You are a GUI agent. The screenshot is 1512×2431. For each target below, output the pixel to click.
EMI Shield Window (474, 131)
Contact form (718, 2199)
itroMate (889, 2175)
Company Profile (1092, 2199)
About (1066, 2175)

◆ ◆ ◆

Exercise: Restate each line above word for word.

Completed exercise:
You are a GUI agent. The screenshot is 1512×2431. For each target below, output the pixel to click.
EMI Shield Window (474, 131)
Contact form (718, 2199)
itroMate (889, 2175)
Company Profile (1092, 2199)
About (1066, 2175)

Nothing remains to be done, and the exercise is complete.